UNITED STATES

SECURITIES AND EXCHANGE COMMISSION

Washington, D.C. 20549

 

 

FORM 8-K

 

 

CURRENT REPORT

PURSUANT TO SECTION 13 OR 15(d) OF THE

SECURITIES EXCHANGE ACT OF 1934

Date of Report (Date of earliest event reported): January 17, 2012

 

 

ALLEGHANY CORPORATION

(Exact name of registrant as specified in its charter)

 

 

 

 

Delaware   1-9371   51-0283071

(State or other jurisdiction

of incorporation)

  (Commission File Number)  

(IRS Employer

Identification No.)

 

7 Times Square Tower, 17th Floor, New York, New York 10036
(Address of principal executive offices) (Zip Code)

(212) 752-1356

(Registrant’s telephone number, including area code)

 

 

Check the appropriate box below if the Form 8-K filing is intended to simultaneously satisfy the filing obligation of the registrant under any of the following provisions:

 

¨ Written communications pursuant to Rule 425 under the Securities Act (17 CFR 230.425)

 

¨ Soliciting material pursuant to Rule 14a-12 under the Exchange Act (17 CFR 240.14a-12)

 

¨ Pre-commencement communications pursuant to Rule 14d-2(b) under the Exchange Act (17 CFR 240.14d-2(b))

 

¨ Pre-commencement communications pursuant to Rule 13e-4(c) under the Exchange Act (17 CFR 240.13e-4(c))

 

 

 


Item 5.02 Departure of Directors or Certain Officers; Election of Directors; Appointment of Certain Officers; Compensatory Arrangements of Certain Officers.

(e) In January 2011, the Compensation Committee of the Board of Directors of Alleghany Corporation (“Alleghany”) established the ACP Incentive Program pursuant to Alleghany’s 2010 Management Incentive Plan. The purpose of the ACP Incentive Program was to provide cash incentives to select officers of Alleghany and the investment personnel of Alleghany Capital Partners LLC, a wholly-owned subsidiary of Alleghany (“ACP”), the employees of which are responsible, under the supervision of Weston M. Hicks, President and chief executive officer of Alleghany, for group-wide equity investments of Alleghany and its subsidiaries. Pursuant to the ACP Incentive Program, a 2011 Incentive Pool was created equal to 5% of the amount by which (a) the performance of a designated portfolio, with an aggregate value of approximately $1.5 billion, of public equities and cash investments held by Alleghany and its subsidiaries and managed by ACP exceeded (b) the performance that would have been achieved if the designated portfolio had a total return equal to the total return of the S&P 500, over the three-year period from January 1, 2011 through December 31, 2013. Mr. Hicks was granted a 50% interest in the 2011 Incentive Pool. Payouts in respect of the 2011 Incentive Pool were subject to certain caps, including a cap of $1.0 million for interim payments in respect of calendar year 2011.

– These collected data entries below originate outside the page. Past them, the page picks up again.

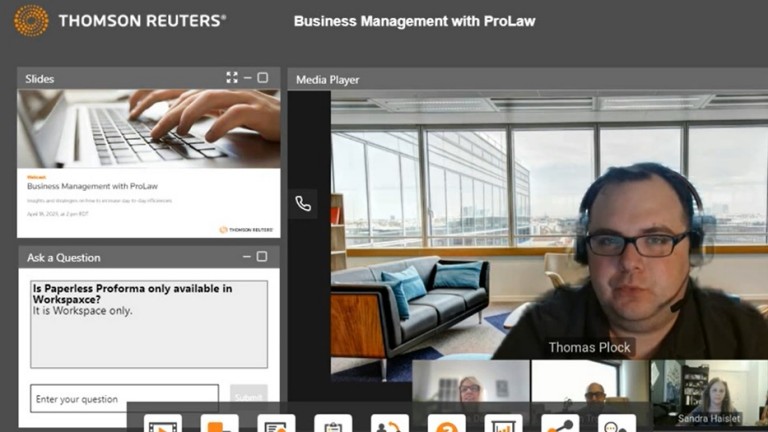Viewport: 768px width, 432px height.
Task: Open the resources list widget in the dock
Action: tap(276, 424)
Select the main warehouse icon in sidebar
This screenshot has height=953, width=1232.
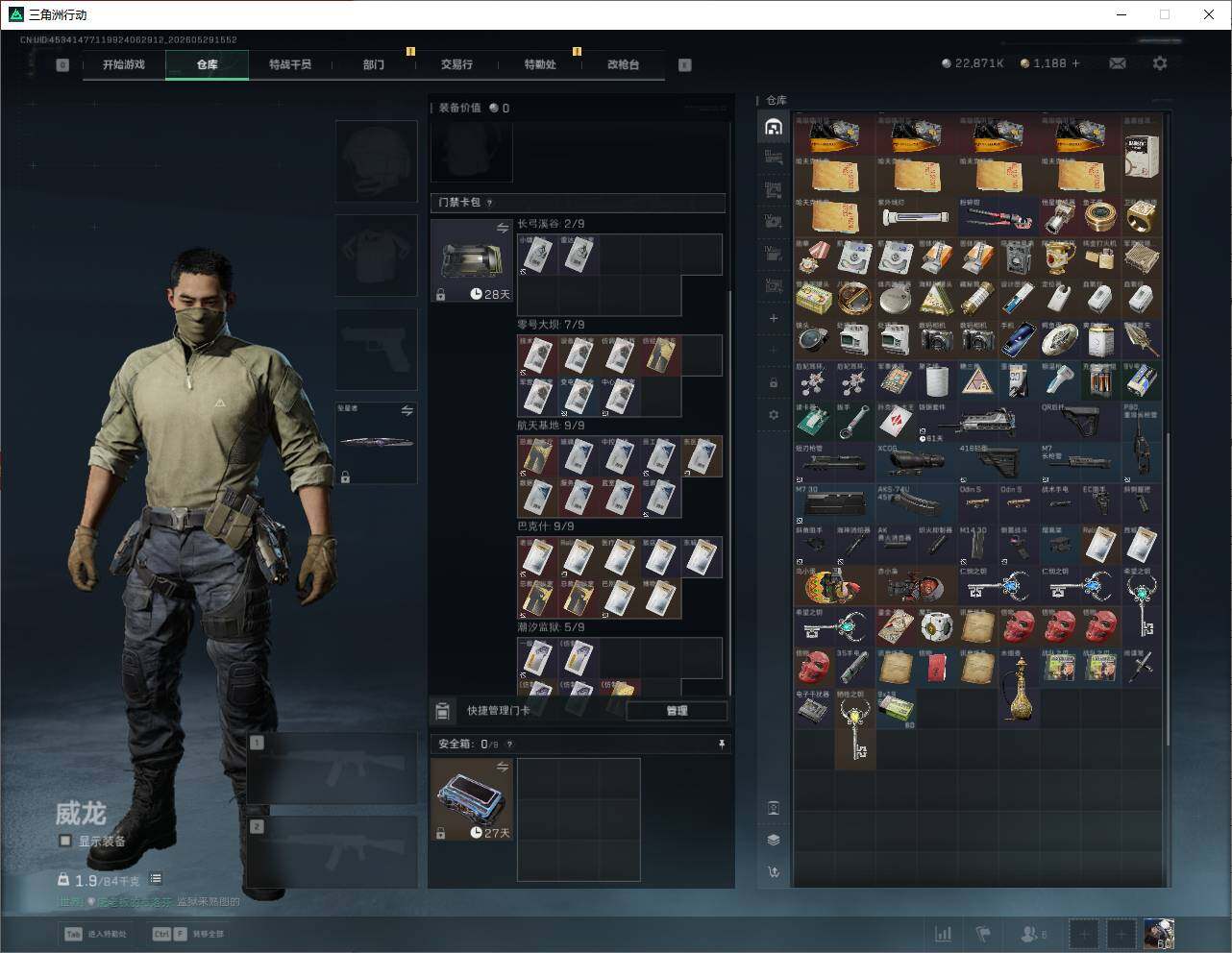tap(774, 127)
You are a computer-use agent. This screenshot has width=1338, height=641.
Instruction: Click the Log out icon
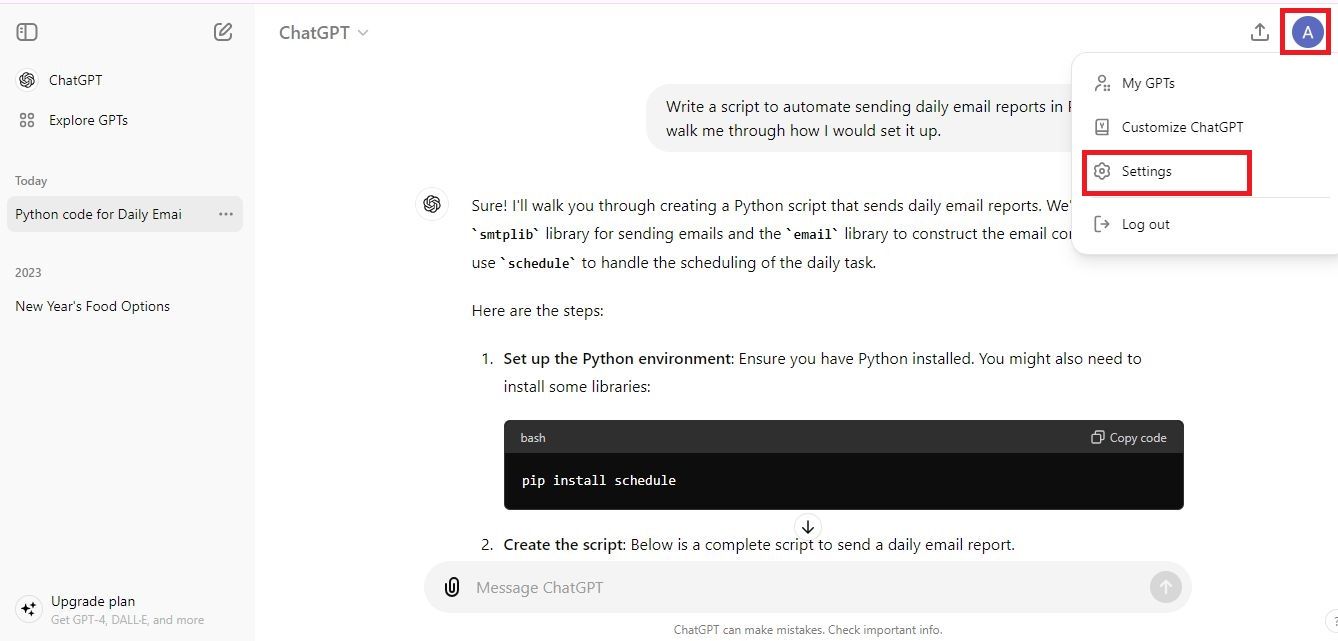(1101, 224)
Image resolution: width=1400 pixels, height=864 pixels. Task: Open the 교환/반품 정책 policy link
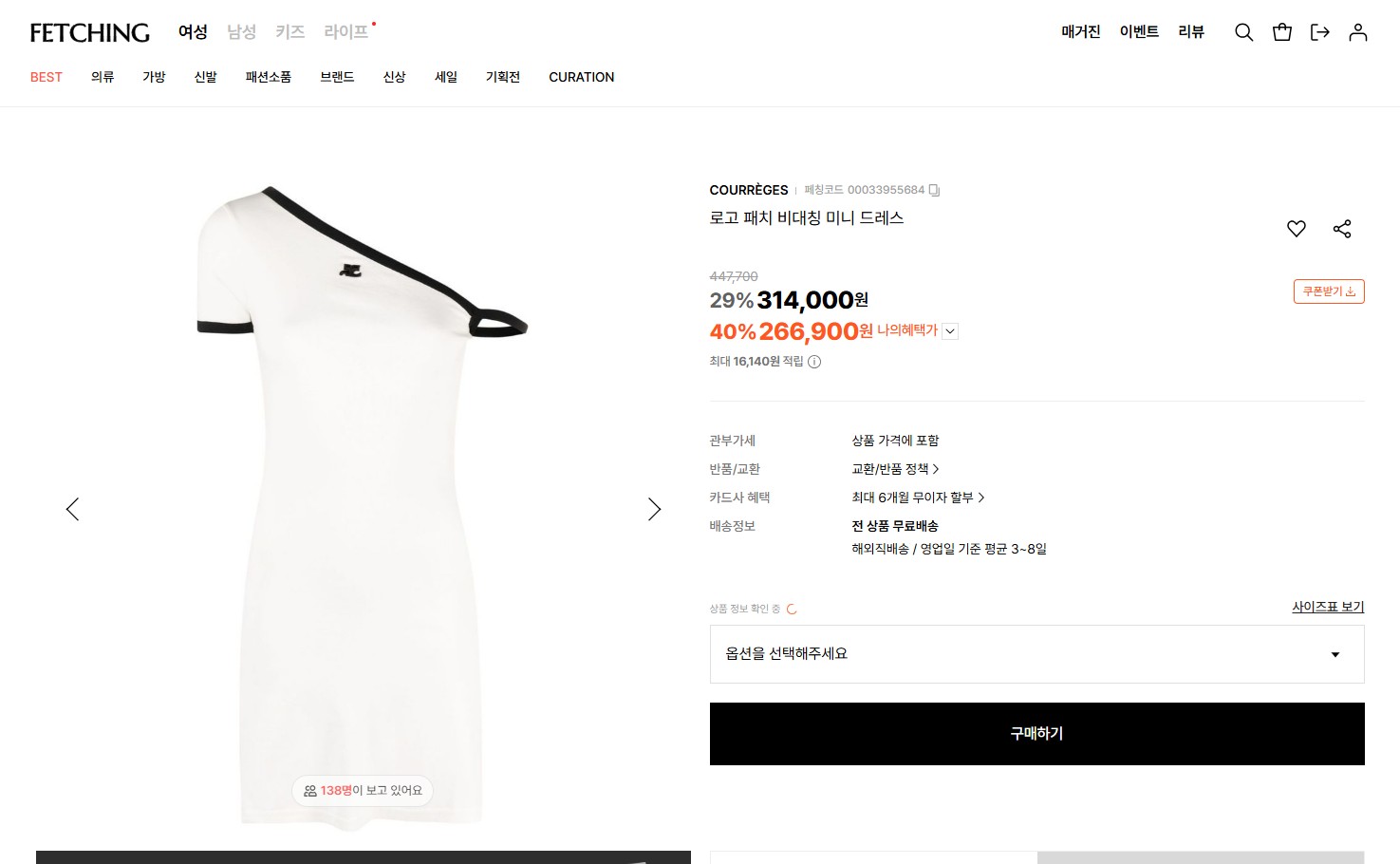pyautogui.click(x=895, y=469)
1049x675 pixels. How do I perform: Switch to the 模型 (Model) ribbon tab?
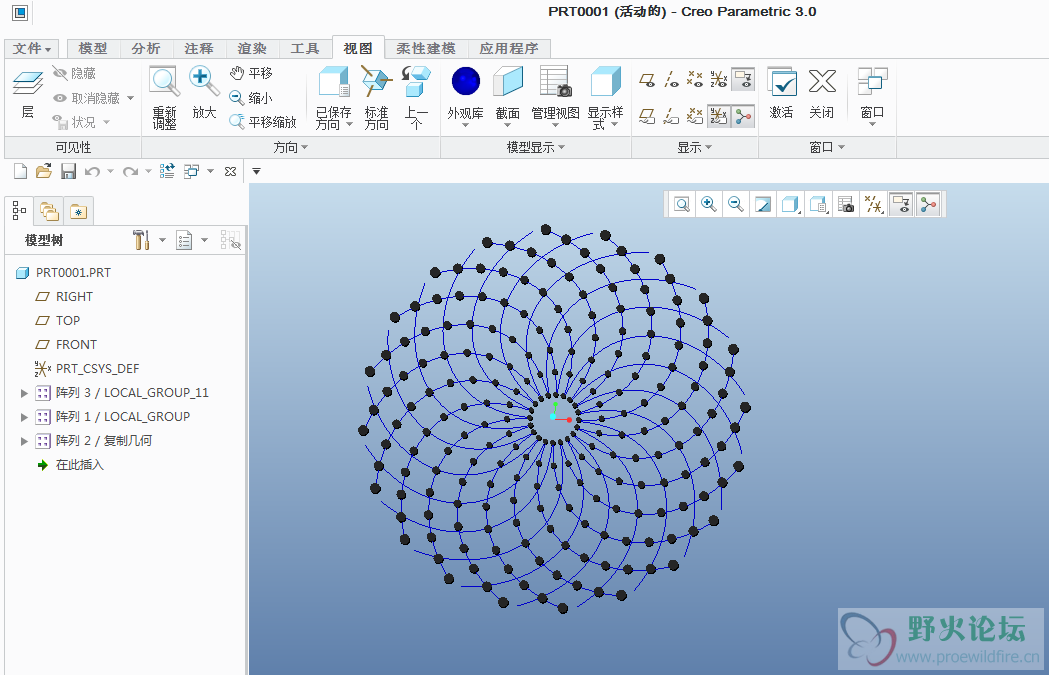coord(93,49)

At a meeting held on January 17, 2012, the Compensation Committee of the Board of Directors of Alleghany (the “Compensation Committee”) determined to discontinue the ACP Incentive Program. Interim pro rata payments will be made to the participants in the 2011 Incentive Pool based upon performance through December 31, 2011, as certified by the Compensation Committee at its February 2012 meeting. Once the interim pro rata payments for calendar 2011 have been made, no further payments will be made in respect of the 2011 Incentive Pool or under the ACP Incentive Program.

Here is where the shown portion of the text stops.